Fred sets out on a quest to avenge his own death against the mob boss, battling through hordes of zombies caused by a leak in a nearby nuclear power plant. The action starts off in fairly standard beat em up mode, where you can achieve combos by pressing buttons in different timed patterns. The combat system is satisfying and responsive, much better than the recently heralded The Warriors. But here’s where the fun comes in.

Once you’ve got a zombie pummeled, you can grab him in a choke hold and tear his head off, filling the PSP’s screen with ribbons of blood. When you acquire a zombie’s head you are allowed to swap it out for your own at any point during the game and use whatever innate super powers rattle around in its festering mass.

More than just a macabre Mega Man, Fred can use his new powers for tasks other than killing baddies. They are also implemented in clever puzzle solving scenarios that are incorporated seamlessly into the action. For example, at one point I found Fred stuck in a living room engulfed in flames. Zombies approached from all sides ready to devour me. I ripped off a rotting Corpse head from a nearby monster, stuck it on my head, ran over to a nearby fish tank and slurped down gallons of slimy water until Fred’s face swelled to the bursting point.
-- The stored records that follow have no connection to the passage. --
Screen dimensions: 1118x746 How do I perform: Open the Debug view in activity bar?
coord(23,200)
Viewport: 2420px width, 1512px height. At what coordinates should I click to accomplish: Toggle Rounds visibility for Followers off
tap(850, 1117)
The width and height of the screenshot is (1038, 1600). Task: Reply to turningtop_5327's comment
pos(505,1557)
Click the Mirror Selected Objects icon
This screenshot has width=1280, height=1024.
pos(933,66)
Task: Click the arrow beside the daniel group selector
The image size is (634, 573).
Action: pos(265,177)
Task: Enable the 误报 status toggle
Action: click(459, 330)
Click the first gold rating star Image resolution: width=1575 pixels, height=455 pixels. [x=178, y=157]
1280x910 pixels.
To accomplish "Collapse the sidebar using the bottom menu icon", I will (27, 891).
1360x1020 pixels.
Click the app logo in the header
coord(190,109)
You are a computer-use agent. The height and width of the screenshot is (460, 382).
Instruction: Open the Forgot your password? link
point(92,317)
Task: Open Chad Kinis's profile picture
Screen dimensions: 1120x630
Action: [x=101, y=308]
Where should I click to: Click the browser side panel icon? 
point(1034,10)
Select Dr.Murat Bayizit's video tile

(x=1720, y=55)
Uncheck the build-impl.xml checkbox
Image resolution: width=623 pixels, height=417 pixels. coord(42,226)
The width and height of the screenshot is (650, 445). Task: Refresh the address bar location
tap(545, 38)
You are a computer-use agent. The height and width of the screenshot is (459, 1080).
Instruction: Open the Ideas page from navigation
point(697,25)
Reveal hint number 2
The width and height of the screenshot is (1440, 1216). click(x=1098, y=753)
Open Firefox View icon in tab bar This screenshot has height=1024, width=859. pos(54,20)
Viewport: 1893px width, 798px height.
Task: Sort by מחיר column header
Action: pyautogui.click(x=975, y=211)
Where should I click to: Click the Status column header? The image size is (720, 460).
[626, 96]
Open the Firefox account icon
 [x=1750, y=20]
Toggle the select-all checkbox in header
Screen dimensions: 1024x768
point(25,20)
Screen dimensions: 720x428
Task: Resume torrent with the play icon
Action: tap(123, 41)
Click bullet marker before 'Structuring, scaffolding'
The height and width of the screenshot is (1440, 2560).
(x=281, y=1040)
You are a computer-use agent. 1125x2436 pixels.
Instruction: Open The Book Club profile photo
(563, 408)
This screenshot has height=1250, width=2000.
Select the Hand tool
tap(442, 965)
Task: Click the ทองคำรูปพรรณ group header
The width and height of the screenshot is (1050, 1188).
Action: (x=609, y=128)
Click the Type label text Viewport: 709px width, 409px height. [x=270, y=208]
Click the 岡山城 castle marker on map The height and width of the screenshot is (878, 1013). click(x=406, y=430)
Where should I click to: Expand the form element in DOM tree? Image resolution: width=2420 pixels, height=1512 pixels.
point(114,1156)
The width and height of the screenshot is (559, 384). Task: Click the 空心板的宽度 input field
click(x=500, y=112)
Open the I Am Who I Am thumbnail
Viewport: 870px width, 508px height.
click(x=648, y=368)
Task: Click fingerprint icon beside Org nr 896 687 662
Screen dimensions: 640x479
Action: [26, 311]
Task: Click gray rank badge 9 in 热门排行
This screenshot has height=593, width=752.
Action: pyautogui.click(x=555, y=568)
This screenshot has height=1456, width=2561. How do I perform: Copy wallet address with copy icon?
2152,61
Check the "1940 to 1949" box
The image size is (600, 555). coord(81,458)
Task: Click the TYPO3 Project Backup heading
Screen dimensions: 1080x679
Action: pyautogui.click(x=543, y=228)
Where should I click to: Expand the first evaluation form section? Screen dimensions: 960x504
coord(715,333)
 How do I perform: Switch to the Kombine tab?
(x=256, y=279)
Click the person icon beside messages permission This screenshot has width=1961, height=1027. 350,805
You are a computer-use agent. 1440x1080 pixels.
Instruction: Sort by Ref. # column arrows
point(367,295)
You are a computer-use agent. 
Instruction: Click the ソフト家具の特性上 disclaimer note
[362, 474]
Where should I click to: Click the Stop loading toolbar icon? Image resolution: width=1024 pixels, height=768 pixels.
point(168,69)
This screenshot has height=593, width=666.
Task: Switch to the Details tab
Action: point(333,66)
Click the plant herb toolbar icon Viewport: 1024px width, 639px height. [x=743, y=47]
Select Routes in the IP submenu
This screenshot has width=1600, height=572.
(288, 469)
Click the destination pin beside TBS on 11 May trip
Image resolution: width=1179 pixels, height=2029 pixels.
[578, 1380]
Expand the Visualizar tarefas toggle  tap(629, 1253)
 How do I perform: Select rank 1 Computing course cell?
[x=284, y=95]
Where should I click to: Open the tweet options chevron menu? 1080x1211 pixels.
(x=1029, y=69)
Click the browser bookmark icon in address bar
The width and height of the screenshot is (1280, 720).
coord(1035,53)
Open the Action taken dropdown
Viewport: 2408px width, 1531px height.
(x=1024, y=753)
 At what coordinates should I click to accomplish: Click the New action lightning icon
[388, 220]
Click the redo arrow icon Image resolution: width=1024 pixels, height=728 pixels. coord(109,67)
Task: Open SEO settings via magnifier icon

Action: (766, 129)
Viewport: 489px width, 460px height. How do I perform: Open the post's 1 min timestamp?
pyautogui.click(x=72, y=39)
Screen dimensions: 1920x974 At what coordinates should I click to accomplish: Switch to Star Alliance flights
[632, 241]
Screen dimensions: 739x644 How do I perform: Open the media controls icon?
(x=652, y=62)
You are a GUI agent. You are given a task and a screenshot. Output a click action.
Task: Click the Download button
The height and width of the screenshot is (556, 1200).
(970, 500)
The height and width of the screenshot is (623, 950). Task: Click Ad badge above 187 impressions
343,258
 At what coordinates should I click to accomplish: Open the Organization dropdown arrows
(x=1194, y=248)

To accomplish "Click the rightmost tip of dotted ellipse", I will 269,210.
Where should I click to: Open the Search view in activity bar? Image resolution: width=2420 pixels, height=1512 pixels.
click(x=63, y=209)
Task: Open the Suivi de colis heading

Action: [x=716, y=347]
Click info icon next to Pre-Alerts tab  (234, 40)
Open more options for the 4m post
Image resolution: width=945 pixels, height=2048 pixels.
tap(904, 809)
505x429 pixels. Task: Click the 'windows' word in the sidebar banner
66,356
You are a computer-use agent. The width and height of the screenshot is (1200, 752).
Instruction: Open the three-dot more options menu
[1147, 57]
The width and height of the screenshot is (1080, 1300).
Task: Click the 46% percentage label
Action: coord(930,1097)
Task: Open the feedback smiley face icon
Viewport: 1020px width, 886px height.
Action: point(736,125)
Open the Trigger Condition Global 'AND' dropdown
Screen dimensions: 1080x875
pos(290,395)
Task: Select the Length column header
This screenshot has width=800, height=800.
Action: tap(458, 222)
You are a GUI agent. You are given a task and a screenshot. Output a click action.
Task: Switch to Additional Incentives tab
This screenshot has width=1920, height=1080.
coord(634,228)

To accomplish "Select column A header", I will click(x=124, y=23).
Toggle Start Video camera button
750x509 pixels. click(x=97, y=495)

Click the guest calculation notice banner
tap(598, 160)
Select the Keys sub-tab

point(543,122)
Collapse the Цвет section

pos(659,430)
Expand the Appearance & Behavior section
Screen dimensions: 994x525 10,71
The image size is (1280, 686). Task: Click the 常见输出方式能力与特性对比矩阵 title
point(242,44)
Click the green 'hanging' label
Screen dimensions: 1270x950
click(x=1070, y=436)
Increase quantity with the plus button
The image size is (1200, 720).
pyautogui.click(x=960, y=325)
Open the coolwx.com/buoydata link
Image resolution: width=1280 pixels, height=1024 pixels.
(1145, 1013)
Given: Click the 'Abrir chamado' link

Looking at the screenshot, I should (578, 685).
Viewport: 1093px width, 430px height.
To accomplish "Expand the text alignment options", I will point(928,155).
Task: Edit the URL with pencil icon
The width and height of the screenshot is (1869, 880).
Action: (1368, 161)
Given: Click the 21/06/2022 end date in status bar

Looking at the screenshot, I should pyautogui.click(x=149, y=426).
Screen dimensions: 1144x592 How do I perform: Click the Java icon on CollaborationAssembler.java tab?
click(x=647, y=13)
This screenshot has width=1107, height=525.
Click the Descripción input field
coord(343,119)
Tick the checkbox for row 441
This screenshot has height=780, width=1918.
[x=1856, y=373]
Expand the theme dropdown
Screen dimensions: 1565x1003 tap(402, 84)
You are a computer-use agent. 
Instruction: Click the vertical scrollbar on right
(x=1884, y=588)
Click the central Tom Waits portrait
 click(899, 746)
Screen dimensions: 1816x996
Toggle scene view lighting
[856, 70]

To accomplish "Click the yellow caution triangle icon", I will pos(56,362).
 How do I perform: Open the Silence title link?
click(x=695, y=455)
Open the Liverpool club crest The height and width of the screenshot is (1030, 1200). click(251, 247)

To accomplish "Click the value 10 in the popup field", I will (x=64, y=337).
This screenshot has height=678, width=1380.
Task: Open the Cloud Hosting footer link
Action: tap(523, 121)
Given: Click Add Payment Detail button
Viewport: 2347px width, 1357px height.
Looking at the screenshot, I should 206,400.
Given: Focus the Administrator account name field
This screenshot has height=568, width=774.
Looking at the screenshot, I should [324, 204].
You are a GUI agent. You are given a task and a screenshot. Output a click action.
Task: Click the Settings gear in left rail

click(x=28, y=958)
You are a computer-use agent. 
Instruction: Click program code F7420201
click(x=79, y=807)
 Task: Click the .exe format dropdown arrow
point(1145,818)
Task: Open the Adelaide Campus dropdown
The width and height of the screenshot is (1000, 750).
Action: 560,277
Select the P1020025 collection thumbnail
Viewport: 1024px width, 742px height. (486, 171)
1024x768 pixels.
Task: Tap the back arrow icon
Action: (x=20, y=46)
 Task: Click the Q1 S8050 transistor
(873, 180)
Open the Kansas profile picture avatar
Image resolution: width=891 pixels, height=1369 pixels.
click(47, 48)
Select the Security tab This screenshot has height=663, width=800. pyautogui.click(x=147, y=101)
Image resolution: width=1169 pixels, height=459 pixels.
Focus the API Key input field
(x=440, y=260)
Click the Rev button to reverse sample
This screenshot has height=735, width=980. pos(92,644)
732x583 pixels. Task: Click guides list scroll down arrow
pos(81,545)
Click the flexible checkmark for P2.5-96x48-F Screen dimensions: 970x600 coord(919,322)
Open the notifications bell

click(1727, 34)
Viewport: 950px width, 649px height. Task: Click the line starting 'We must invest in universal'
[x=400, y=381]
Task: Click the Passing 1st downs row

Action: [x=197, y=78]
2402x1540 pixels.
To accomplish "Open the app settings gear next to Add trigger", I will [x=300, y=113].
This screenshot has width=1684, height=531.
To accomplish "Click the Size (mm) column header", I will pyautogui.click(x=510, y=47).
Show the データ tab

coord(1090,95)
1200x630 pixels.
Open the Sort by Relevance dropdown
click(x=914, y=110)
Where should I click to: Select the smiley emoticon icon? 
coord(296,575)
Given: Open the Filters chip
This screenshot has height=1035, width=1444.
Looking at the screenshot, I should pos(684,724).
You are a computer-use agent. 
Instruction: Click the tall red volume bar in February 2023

I was then able to spray out water bursts through my zombie teeth in order to douse out the flames and escape the room. There’s only one word to describe the kind of joy gaming moments like this elicit: incredibly awesome. Okay, that’s two words. They got a freebie.

The multiple heads are easily accessible through an onscreen HUD reminiscent of Ratchet and Clank’s weapon inventory. If you need to switch to the Toxic head to spew acid vomit in the middle of a hectic battle, you can do this with a quick tap of the shoulder button and flick of the analog stick. This was a crucial inclusion for a game that mostly relies on fast paced action, and it’s nice to know we won’t be halting the game to bring up a boner killing full-screen menu every 10 seconds.

Did I mention this game looks beautiful as well? Well, as beautiful as bloody zombie brains get, anyway. The visuals easily line up with the best the PSP has to offer, only slightly edged out in the handheld world by what God Of War: Chains of Olympus brings to the table. The environments I walked through employed a rather drab color palette, but they fit perfectly with the games mock horror/noir theme. Once the battles start, the screen fills with fluid character animation, lighting effects and gorgeous burstlets of blood.

Dead Head Fred
was released in stores a few hours ago. I may be proven wrong when D3Publisher sends the final build of the game to Destructoid, but my money’s on this one being a winner.